- [Exercise details]:
Return, unaltered, every line from the beginning of the material below up to and including the one with "Given: Select the Appointment view toggle".

---*---

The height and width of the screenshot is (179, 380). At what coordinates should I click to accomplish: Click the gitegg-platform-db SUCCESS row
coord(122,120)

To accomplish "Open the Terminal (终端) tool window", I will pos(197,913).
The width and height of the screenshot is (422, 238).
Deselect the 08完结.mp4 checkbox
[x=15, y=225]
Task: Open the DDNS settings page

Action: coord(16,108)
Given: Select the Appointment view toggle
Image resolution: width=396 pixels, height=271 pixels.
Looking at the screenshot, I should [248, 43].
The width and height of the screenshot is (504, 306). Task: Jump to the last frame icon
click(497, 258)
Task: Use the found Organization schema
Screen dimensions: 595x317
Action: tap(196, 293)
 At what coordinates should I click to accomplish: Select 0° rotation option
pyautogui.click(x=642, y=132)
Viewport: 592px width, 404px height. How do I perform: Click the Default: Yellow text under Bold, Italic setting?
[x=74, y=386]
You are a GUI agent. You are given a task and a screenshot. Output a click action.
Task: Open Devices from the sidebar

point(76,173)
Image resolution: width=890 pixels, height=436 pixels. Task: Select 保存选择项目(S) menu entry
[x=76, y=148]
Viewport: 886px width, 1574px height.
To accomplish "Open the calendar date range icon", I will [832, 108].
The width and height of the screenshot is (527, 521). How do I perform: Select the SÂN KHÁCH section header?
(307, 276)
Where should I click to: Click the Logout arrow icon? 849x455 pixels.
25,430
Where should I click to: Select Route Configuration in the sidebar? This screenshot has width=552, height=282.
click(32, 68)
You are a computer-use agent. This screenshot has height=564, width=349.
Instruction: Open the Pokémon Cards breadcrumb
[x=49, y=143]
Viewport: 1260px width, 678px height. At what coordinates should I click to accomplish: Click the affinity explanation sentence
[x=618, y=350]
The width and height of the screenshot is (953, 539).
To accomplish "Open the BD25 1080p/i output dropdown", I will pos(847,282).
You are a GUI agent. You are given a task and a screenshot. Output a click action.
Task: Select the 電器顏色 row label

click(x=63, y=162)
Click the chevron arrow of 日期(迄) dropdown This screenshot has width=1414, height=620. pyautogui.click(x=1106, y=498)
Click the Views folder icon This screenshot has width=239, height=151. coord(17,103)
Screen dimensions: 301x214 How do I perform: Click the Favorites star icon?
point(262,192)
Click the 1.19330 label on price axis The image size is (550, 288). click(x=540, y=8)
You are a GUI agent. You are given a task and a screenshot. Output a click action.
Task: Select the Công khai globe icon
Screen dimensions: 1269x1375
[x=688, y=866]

---*---

- [Task output]:
The height and width of the screenshot is (179, 380). At what coordinates should I click to accomplish: Click the gitegg-platform-db SUCCESS row
coord(122,120)

To accomplish "Open the Terminal (终端) tool window", I will pos(197,913).
The width and height of the screenshot is (422, 238).
Deselect the 08完结.mp4 checkbox
[x=15, y=225]
Task: Open the DDNS settings page

Action: coord(16,108)
Given: Select the Appointment view toggle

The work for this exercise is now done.